__Directions__
An exact reprint of the data below is required, line for line.

__Material supplied__
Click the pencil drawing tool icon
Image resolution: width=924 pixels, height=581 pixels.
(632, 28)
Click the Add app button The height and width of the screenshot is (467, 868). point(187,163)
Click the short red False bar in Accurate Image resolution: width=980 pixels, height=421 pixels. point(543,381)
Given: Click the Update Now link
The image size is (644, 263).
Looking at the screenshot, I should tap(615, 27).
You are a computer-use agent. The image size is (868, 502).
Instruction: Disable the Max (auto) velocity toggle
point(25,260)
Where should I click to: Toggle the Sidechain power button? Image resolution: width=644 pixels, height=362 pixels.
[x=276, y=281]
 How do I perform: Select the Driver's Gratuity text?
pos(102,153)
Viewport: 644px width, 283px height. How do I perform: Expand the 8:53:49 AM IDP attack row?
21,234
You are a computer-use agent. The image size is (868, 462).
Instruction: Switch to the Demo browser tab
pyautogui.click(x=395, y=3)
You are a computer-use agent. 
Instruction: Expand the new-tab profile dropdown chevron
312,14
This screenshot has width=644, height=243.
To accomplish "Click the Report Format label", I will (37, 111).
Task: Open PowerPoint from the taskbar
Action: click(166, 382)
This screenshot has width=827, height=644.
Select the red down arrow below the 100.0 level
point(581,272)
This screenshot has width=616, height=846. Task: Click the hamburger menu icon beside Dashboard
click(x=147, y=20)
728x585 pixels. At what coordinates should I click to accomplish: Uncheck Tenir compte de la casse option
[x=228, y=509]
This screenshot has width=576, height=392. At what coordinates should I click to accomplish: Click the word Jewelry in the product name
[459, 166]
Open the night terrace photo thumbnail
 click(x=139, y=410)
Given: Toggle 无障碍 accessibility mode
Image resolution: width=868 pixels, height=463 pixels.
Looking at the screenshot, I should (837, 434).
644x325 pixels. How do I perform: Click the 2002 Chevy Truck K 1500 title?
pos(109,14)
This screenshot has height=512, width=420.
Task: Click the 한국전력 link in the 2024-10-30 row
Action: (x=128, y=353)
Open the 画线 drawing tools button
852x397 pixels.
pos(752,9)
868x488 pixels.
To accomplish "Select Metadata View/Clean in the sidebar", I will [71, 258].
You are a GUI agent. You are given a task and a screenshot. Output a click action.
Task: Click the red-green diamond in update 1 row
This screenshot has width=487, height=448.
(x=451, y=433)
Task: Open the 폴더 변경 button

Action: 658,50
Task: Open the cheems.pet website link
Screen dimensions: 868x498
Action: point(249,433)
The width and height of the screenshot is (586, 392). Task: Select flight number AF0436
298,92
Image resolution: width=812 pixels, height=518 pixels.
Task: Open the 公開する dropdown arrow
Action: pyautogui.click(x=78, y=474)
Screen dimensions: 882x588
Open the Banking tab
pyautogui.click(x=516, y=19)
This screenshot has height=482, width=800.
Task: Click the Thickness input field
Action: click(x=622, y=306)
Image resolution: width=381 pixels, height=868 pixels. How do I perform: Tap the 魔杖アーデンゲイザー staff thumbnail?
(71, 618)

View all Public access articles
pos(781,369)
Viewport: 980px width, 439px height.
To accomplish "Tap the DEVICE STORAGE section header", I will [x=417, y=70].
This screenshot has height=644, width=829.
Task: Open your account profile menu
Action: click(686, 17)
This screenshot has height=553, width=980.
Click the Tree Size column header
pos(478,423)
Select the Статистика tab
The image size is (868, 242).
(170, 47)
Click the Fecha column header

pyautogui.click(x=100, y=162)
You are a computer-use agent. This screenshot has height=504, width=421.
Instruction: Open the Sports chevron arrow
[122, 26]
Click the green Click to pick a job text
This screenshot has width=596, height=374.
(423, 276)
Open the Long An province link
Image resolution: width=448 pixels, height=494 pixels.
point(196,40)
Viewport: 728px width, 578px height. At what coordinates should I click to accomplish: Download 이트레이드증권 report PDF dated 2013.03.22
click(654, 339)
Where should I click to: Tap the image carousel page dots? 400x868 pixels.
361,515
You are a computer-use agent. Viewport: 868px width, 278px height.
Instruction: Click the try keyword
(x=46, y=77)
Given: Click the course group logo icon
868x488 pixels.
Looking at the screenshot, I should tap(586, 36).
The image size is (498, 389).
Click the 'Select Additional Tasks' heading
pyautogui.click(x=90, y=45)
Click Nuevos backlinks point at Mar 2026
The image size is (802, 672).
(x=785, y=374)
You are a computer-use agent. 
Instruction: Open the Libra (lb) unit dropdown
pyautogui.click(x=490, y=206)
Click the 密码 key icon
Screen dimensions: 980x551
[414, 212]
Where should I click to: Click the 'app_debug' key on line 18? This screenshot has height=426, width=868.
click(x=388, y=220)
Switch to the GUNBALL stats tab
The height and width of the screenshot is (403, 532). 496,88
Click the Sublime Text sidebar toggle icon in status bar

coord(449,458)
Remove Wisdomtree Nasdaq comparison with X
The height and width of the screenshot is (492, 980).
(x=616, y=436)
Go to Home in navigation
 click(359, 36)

__Response to the exercise__
Click the pencil drawing tool icon
Image resolution: width=924 pixels, height=581 pixels.
(632, 28)
Click the Add app button The height and width of the screenshot is (467, 868). point(187,163)
Click the short red False bar in Accurate Image resolution: width=980 pixels, height=421 pixels. point(543,381)
Given: Click the Update Now link
The image size is (644, 263).
Looking at the screenshot, I should tap(615, 27).
You are a computer-use agent. The image size is (868, 502).
Instruction: Disable the Max (auto) velocity toggle
point(25,260)
Where should I click to: Toggle the Sidechain power button? Image resolution: width=644 pixels, height=362 pixels.
[x=276, y=281]
 How do I perform: Select the Driver's Gratuity text?
pos(102,153)
Viewport: 644px width, 283px height. How do I perform: Expand the 8:53:49 AM IDP attack row?
21,234
You are a computer-use agent. The image size is (868, 462).
Instruction: Switch to the Demo browser tab
pyautogui.click(x=395, y=3)
You are a computer-use agent. 
Instruction: Expand the new-tab profile dropdown chevron
312,14
This screenshot has width=644, height=243.
To accomplish "Click the Report Format label", I will (37, 111).
Task: Open PowerPoint from the taskbar
Action: click(166, 382)
This screenshot has width=827, height=644.
Select the red down arrow below the 100.0 level
point(581,272)
This screenshot has width=616, height=846. Task: Click the hamburger menu icon beside Dashboard
click(x=147, y=20)
728x585 pixels. At what coordinates should I click to accomplish: Uncheck Tenir compte de la casse option
[x=228, y=509]
This screenshot has width=576, height=392. At what coordinates should I click to accomplish: Click the word Jewelry in the product name
[459, 166]
Open the night terrace photo thumbnail
 click(x=139, y=410)
Given: Toggle 无障碍 accessibility mode
Image resolution: width=868 pixels, height=463 pixels.
Looking at the screenshot, I should (837, 434).
644x325 pixels. How do I perform: Click the 2002 Chevy Truck K 1500 title?
pos(109,14)
This screenshot has height=512, width=420.
Task: Click the 한국전력 link in the 2024-10-30 row
Action: (x=128, y=353)
Open the 画线 drawing tools button
852x397 pixels.
pos(752,9)
868x488 pixels.
To accomplish "Select Metadata View/Clean in the sidebar", I will [71, 258].
You are a GUI agent. You are given a task and a screenshot. Output a click action.
Task: Click the red-green diamond in update 1 row
This screenshot has width=487, height=448.
(x=451, y=433)
Task: Open the 폴더 변경 button

Action: 658,50
Task: Open the cheems.pet website link
Screen dimensions: 868x498
Action: point(249,433)
The width and height of the screenshot is (586, 392). Task: Select flight number AF0436
298,92
Image resolution: width=812 pixels, height=518 pixels.
Task: Open the 公開する dropdown arrow
Action: pyautogui.click(x=78, y=474)
Screen dimensions: 882x588
Open the Banking tab
pyautogui.click(x=516, y=19)
This screenshot has height=482, width=800.
Task: Click the Thickness input field
Action: click(x=622, y=306)
Image resolution: width=381 pixels, height=868 pixels. How do I perform: Tap the 魔杖アーデンゲイザー staff thumbnail?
(71, 618)

View all Public access articles
pos(781,369)
Viewport: 980px width, 439px height.
To accomplish "Tap the DEVICE STORAGE section header", I will [x=417, y=70].
This screenshot has height=644, width=829.
Task: Open your account profile menu
Action: click(686, 17)
This screenshot has height=553, width=980.
Click the Tree Size column header
pos(478,423)
Select the Статистика tab
The image size is (868, 242).
(170, 47)
Click the Fecha column header

pyautogui.click(x=100, y=162)
You are a computer-use agent. This screenshot has height=504, width=421.
Instruction: Open the Sports chevron arrow
[122, 26]
Click the green Click to pick a job text
This screenshot has width=596, height=374.
(423, 276)
Open the Long An province link
Image resolution: width=448 pixels, height=494 pixels.
point(196,40)
Viewport: 728px width, 578px height. At what coordinates should I click to accomplish: Download 이트레이드증권 report PDF dated 2013.03.22
click(654, 339)
Where should I click to: Tap the image carousel page dots? 400x868 pixels.
361,515
You are a computer-use agent. Viewport: 868px width, 278px height.
Instruction: Click the try keyword
(x=46, y=77)
Given: Click the course group logo icon
868x488 pixels.
Looking at the screenshot, I should tap(586, 36).
The image size is (498, 389).
Click the 'Select Additional Tasks' heading
pyautogui.click(x=90, y=45)
Click Nuevos backlinks point at Mar 2026
The image size is (802, 672).
(x=785, y=374)
You are a computer-use agent. 
Instruction: Open the Libra (lb) unit dropdown
pyautogui.click(x=490, y=206)
Click the 密码 key icon
Screen dimensions: 980x551
[414, 212]
Where should I click to: Click the 'app_debug' key on line 18? This screenshot has height=426, width=868.
click(x=388, y=220)
Switch to the GUNBALL stats tab
The height and width of the screenshot is (403, 532). 496,88
Click the Sublime Text sidebar toggle icon in status bar

coord(449,458)
Remove Wisdomtree Nasdaq comparison with X
The height and width of the screenshot is (492, 980).
(x=616, y=436)
Go to Home in navigation
 click(359, 36)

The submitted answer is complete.